# START OF Excerpt provided

Build Power with Pendlay Rows

So you’ve been training for a while now, things are going well but that back just isn’t getting any bigger. Not only that, but you aren’t really getting much stronger… Then you need to be doing the Pendlay Row! These are one of the most efficient exercises for building a bigger, stronger and more powerful back.

Developed by Glenn Pendlay, a US weightlifting coach who has produced over 90 national weightlifting champions, this lift has some serious weight behind it (get it?). If you’ve ever browsed any bodybuilding article or video, you will almost certainly be used to performing the “normal” bent over row. In this case you bent over a little and keep the weight off the floor. The weight barely moves but is good for building size. However, if you want to look as strong as you look, you need to be doing the Pendlay row.

How to do it

  1. Stand over the bar as you would with the deadlift, but a few inches further away from you.
  2. Bend your knees and push your hips back. Your back needs to be perpendicular to the floor (90 degrees)

# END OF Excerpt provided
# START OF Dataset rows

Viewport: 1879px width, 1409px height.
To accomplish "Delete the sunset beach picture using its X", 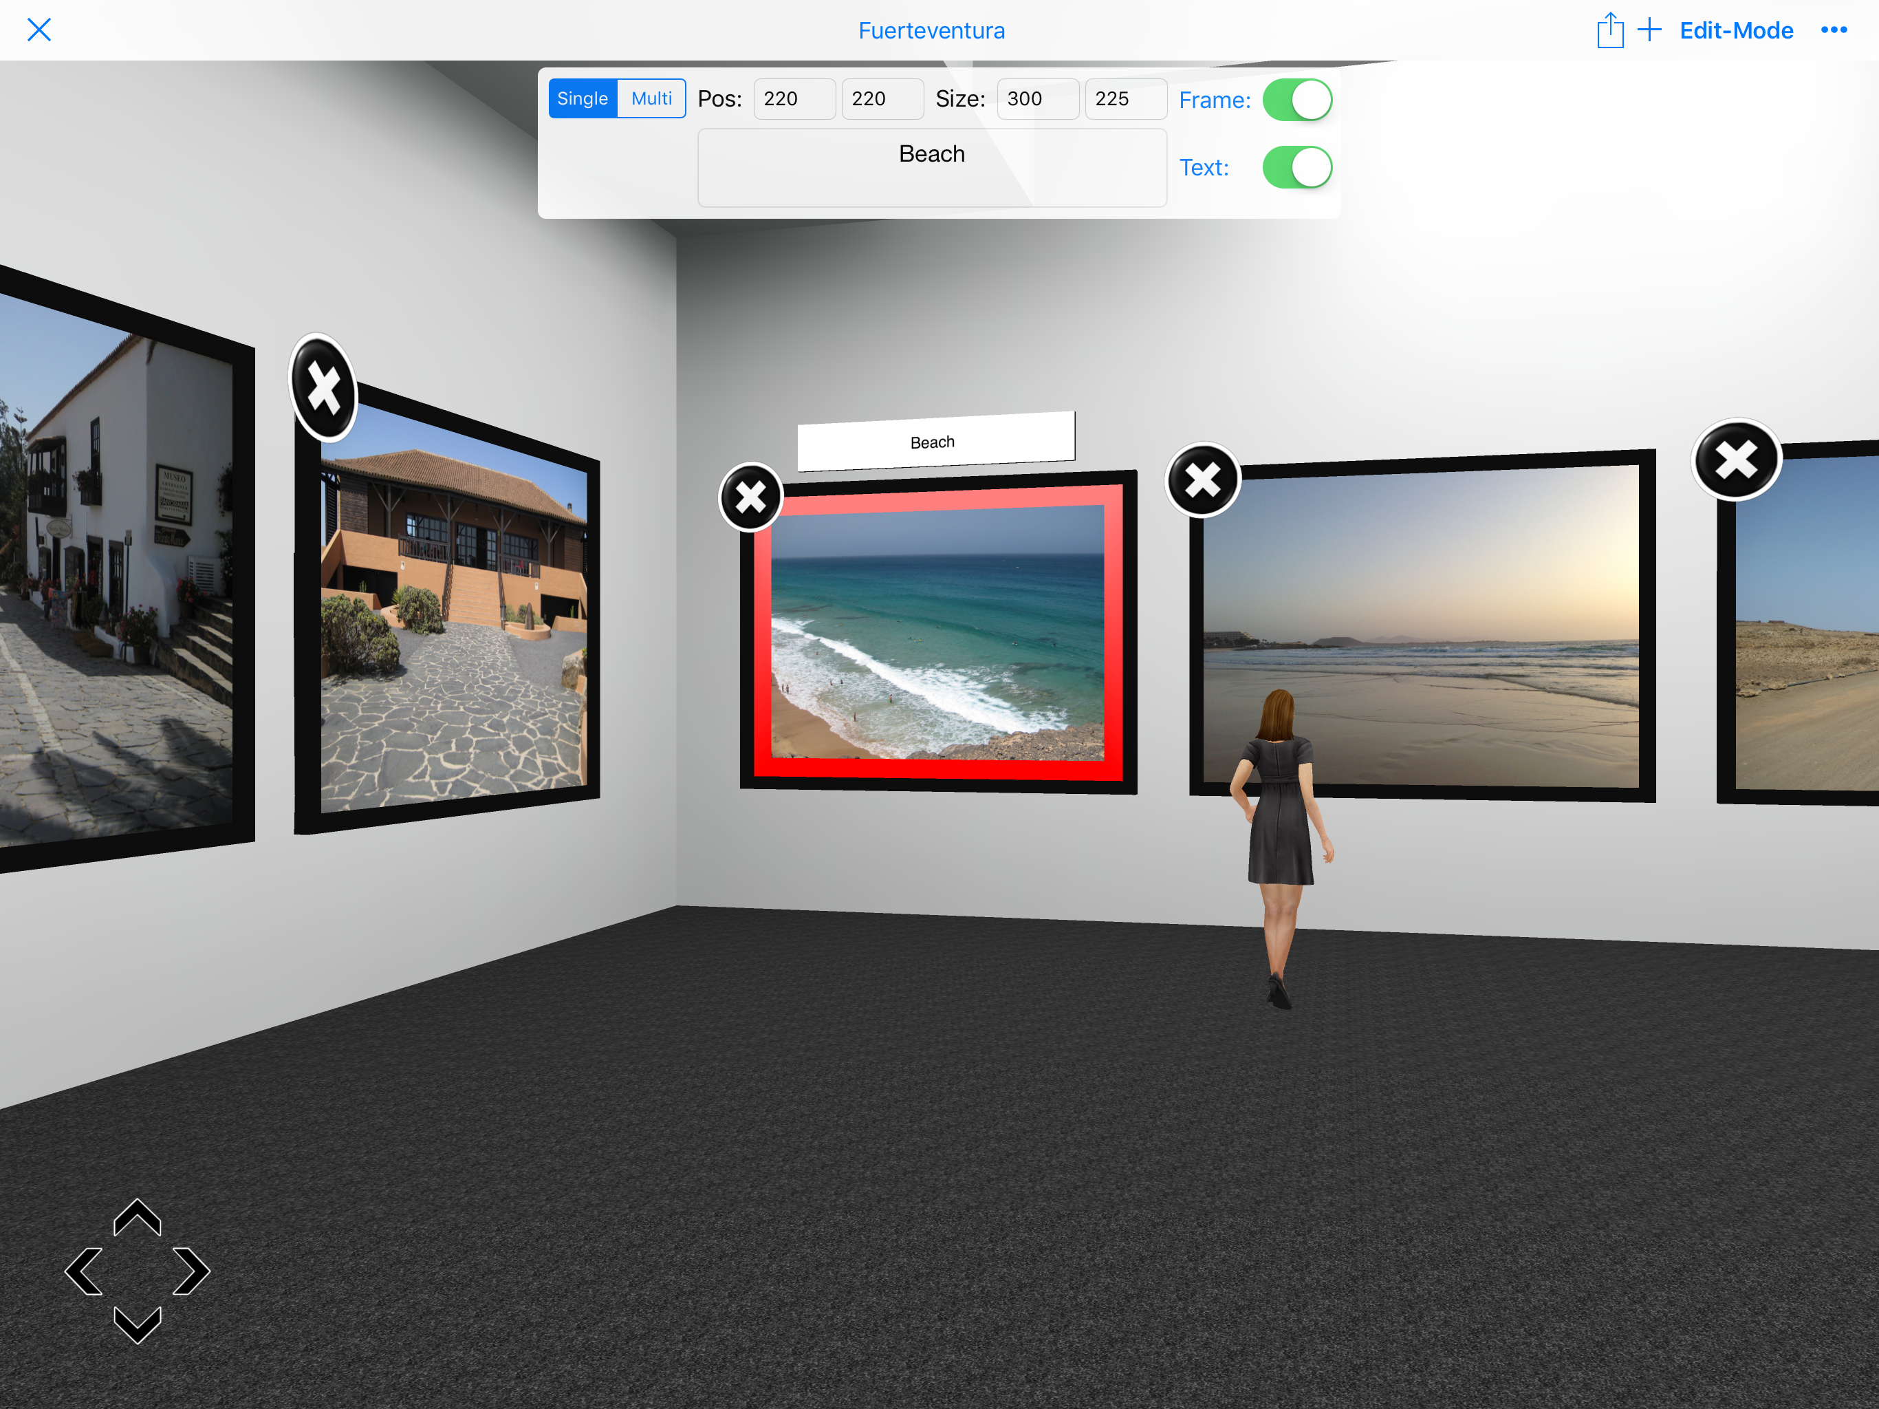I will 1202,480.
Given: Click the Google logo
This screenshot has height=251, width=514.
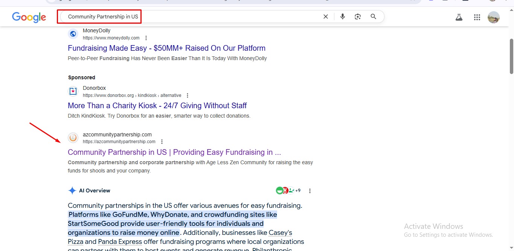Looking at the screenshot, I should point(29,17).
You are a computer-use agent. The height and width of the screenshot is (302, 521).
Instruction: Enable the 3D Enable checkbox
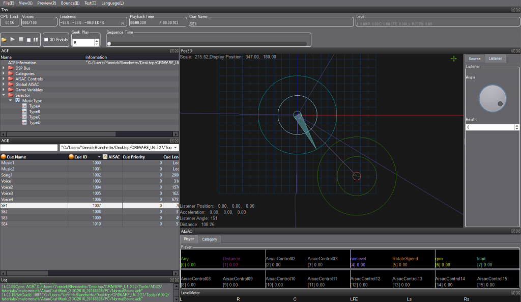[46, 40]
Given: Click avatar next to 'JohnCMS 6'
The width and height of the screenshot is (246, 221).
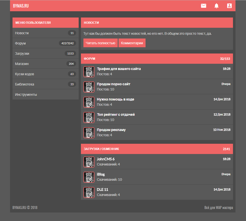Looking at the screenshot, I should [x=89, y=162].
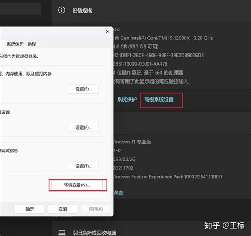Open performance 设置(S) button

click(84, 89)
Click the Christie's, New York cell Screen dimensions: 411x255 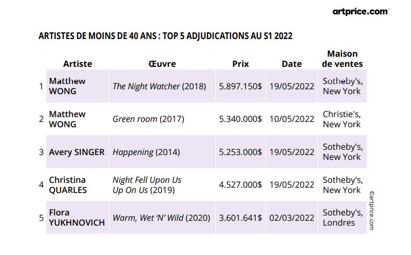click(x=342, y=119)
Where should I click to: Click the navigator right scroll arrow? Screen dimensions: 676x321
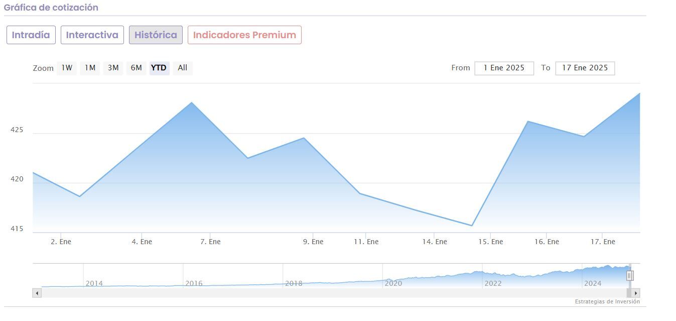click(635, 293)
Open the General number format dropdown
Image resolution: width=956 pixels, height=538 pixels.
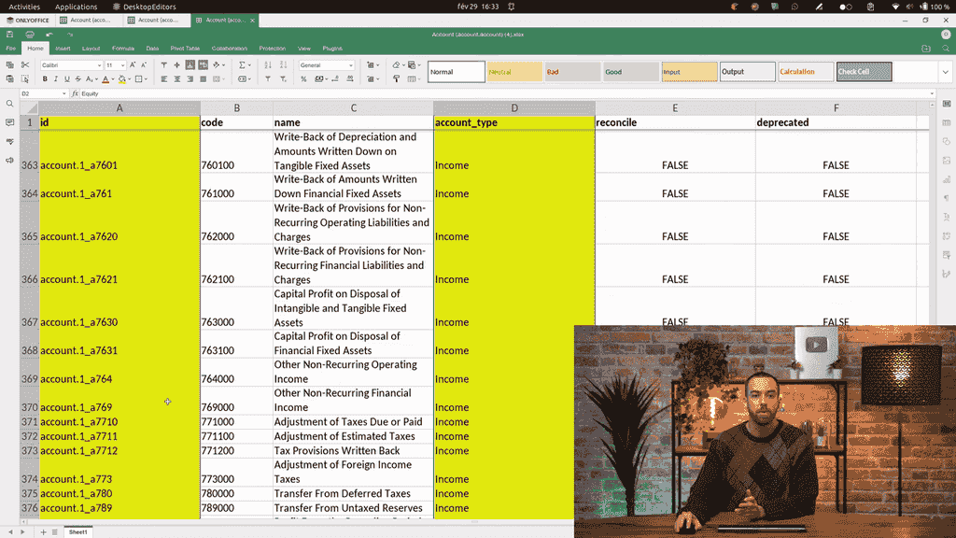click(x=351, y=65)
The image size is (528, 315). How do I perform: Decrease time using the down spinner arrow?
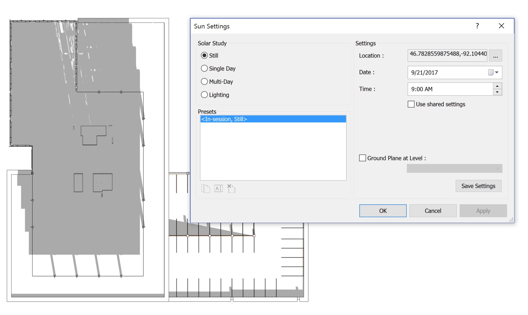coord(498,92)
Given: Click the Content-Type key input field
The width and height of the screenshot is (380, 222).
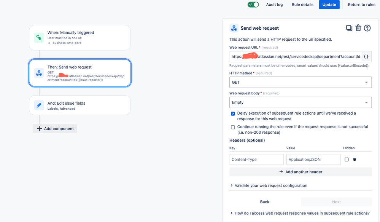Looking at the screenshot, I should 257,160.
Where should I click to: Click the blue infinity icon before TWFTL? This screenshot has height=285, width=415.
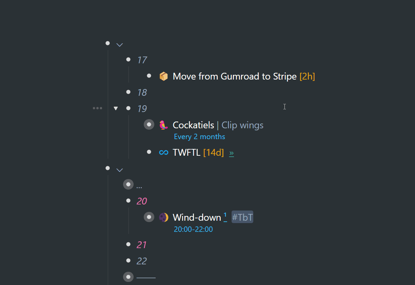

# END OF Dataset rows

● **Task statement**
Could you continue the Pendlay row article at the top of the page, picking up right after its last line?

● **Expected output**
  3. Grab the bar at least shoulder width apart, but anywhere that comfortable.
  4. Rip the bar off the ground. Try not to move your hips.
  5. Rest the bar on the floor.
  6. One rep complete.

This is a video from Glenn Pendlay’s YouTube Channel:

In summary

  • Pendlay rows are superior to bodybuilding rows for strength and power.
  • It was developed by one of the most successful US weightlifting coaches.
  • Easier on your lower back as you rest it on the floor after a rep.
  • This also carries over very well to your deadlift
  • Who doesn’t want a V-taper?


Remember to check out our other muscle building articles here. Let’s build some serious muscle!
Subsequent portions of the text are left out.